Segundo Moscovo, dois navios que seguiam para portos próximos de Odessa foram atingidos durante a operação. Mais tarde, o Ministério da Defesa acrescentou que também foram atacados um depósito de combustíveis em Odessa, dois navios adicionais no porto de Pivdennyi e outra embarcação a noroeste da Ilha das Cobras (Snake Island).
As autoridades russas afirmam que os navios transportavam armamento e equipamento militar destinado às forças ucranianas. No entanto, a Reuters refere que não conseguiu verificar de forma independente estas alegações, e a Ucrânia não confirmou os ataques nem comentou oficialmente as afirmações de Moscovo.
Os novos bombardeamentos surgem um dia depois de a Rússia ter reivindicado ataques semelhantes contra embarcações e infra-estruturas portuárias ucranianas, indicando uma estratégia continuada para dificultar o abastecimento militar e logístico através dos portos do sul da Ucrânia.
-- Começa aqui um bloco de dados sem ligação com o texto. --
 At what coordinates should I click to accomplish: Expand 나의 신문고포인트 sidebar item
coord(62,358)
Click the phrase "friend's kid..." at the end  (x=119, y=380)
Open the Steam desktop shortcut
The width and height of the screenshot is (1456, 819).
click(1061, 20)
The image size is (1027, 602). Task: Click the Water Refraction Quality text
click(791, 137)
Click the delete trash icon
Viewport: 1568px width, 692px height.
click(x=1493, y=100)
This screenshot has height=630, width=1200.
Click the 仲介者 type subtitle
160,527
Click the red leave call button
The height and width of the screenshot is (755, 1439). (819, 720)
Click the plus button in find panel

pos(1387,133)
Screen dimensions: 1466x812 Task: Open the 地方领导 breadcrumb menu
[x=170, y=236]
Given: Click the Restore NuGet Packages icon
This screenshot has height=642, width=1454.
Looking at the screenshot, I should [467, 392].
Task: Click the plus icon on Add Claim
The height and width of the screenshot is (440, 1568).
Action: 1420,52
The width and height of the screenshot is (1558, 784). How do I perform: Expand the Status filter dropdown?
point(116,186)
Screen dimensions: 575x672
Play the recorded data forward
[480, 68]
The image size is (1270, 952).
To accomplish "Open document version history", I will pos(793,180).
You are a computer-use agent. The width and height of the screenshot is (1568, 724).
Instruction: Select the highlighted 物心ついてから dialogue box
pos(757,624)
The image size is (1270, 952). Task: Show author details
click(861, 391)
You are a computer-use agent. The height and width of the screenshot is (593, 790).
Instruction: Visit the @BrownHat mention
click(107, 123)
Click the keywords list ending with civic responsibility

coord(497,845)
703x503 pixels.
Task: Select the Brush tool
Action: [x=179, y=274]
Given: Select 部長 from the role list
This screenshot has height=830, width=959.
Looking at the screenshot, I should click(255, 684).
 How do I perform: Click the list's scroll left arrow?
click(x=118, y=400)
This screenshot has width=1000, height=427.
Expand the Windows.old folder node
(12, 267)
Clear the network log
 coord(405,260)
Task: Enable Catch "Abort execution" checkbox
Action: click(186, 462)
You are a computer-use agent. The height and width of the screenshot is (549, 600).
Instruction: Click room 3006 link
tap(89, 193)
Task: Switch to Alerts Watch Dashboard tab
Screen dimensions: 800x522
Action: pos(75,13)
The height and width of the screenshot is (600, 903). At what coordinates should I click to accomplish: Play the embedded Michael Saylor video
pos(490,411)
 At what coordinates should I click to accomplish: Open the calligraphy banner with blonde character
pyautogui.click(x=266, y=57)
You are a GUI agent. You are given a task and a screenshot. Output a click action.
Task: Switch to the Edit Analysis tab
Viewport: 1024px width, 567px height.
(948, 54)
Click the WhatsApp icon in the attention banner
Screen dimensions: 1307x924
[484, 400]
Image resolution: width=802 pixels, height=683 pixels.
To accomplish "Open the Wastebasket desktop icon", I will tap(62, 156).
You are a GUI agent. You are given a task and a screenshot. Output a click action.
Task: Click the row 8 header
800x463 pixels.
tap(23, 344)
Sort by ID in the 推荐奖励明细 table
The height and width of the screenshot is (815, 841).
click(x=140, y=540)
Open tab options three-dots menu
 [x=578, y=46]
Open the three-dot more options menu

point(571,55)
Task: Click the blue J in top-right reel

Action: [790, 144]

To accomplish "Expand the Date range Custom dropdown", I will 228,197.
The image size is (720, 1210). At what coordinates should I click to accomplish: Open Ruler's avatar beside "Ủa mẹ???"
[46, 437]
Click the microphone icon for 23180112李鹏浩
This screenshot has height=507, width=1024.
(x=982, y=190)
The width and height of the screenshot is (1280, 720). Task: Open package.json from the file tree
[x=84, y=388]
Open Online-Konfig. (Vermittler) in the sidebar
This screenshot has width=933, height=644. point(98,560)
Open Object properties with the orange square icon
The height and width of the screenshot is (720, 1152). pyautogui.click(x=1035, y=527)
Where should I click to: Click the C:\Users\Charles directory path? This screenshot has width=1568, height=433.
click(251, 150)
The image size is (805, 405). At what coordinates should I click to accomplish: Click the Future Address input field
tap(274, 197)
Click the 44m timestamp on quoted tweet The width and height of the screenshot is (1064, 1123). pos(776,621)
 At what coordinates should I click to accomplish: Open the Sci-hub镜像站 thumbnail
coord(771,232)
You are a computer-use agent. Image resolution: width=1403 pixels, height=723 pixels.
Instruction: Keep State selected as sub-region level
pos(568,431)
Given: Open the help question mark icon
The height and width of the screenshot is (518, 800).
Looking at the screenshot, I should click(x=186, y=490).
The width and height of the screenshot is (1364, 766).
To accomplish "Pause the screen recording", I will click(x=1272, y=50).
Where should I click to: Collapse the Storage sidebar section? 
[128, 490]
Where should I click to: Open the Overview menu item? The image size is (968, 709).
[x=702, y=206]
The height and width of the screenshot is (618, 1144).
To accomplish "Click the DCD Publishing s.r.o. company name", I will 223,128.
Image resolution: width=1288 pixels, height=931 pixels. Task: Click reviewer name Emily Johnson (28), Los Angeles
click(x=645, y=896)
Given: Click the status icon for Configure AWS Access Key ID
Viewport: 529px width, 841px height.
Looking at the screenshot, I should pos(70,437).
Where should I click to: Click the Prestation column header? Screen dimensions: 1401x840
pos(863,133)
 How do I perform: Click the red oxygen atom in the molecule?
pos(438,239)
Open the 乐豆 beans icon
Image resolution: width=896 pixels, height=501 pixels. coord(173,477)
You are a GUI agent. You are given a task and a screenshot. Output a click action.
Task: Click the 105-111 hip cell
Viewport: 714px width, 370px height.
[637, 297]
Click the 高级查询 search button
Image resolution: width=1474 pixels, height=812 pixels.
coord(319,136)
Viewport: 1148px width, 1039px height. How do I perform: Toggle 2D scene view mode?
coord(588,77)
Em paralelo, a guerra continua a alastrar a outras frentes. Durante a madrugada, drones ucranianos atingiram refinarias, centros logísticos e outras infra-estruturas em território russo, enquanto Moscovo prossegue os ataques com mísseis e drones contra cidades e instalações estratégicas da Ucrânia.
Os sucessivos ataques a navios comerciais e instalações portuárias têm aumentado os riscos para a navegação no Mar Negro e voltado a pressionar o comércio internacional de cereais e outras mercadorias exportadas pela região. Analistas alertam que a escalada poderá agravar as perturbações nas cadeias globais de abastecimento.
O Mar Negro volta a assumir um papel central na guerra: além dos combates em terra, Rússia e Ucrânia disputam agora o controlo das rotas marítimas que sustentam tanto o esforço militar como o comércio internacional.